Все это не имело никакого смысла.

Может быть, они хотели, чтобы весь город, видя младшую пиратку в таком горе, знал, что Мери Рид умерла? Но зачем это понадобилось? Энн была совершенно уверена в том, что о Мери и о ней самой позабыли сразу же после того, как закончился суд. Если так — к чему все это представление? И что такое изображал пастор, когда положил распятие прямо на саламандру, словно давая понять, что грех прощен? Может быть, такова была последняя воля Мери? Последняя насмешка?

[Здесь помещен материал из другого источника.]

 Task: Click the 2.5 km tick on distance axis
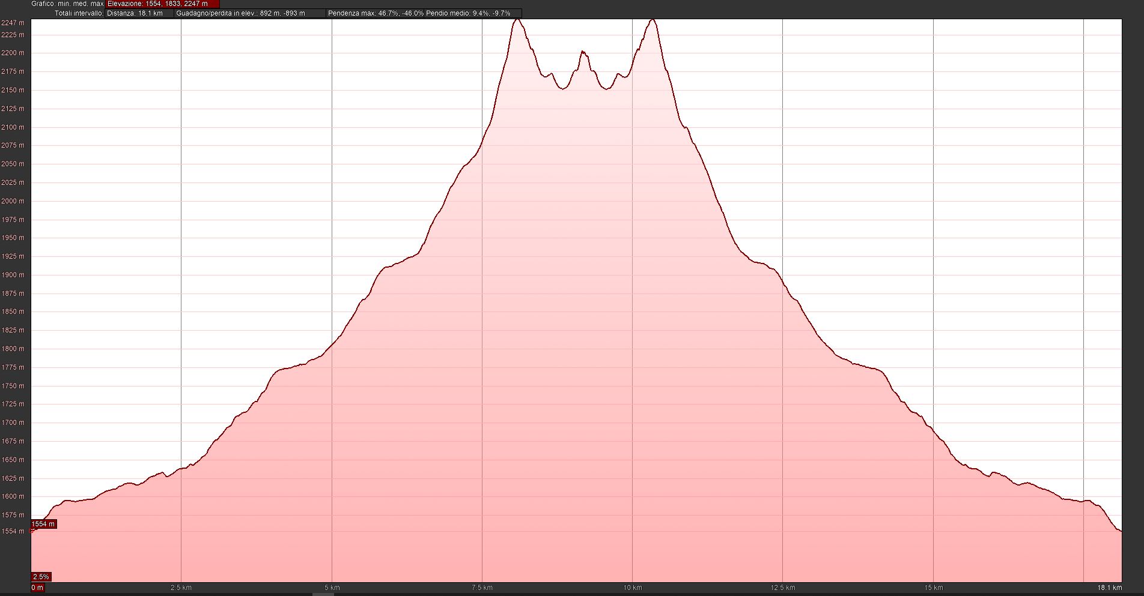tap(181, 588)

У нее ничего не было. Никаких богатств. Так кто же за все это заплатил? Маркиз? В церкви он не появился. Пастор пробубнил свою скучную литанию, благословил гроб, который снова открыли. Зачем? Хотели убедиться в том, что она действительно спит там? Спит… А ведь и в самом деле казалось, что Мери дремлет. Дремлет, скрестив руки поверх тельца ребенка, уложенного к ней на живот так, словно они все еще были единым целым.